Job: List every line of the records that contains the string "Expand", copying each line in full. Case counts.

Task input:
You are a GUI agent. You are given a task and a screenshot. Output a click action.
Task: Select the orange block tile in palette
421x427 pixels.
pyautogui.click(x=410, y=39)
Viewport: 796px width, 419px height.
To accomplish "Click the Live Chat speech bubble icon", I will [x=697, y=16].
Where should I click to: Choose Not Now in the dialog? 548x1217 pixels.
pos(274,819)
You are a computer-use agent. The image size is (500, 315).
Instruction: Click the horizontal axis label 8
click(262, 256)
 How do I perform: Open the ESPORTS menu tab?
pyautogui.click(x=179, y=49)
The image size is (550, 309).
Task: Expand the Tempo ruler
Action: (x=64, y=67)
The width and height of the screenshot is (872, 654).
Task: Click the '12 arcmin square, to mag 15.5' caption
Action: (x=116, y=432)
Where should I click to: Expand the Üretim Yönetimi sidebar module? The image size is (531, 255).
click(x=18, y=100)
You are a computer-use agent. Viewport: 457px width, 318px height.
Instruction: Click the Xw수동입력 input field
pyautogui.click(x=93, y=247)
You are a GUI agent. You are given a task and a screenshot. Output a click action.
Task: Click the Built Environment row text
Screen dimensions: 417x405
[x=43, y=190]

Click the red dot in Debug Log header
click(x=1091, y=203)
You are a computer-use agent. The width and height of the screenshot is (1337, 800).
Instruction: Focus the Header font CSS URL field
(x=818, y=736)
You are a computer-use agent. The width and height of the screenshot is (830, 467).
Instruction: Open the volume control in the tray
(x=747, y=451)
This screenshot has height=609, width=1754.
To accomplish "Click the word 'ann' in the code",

Final result:
Task: Expand the Tempo ruler
Where should I click to: Expand the Üretim Yönetimi sidebar module? The image size is (531, 255).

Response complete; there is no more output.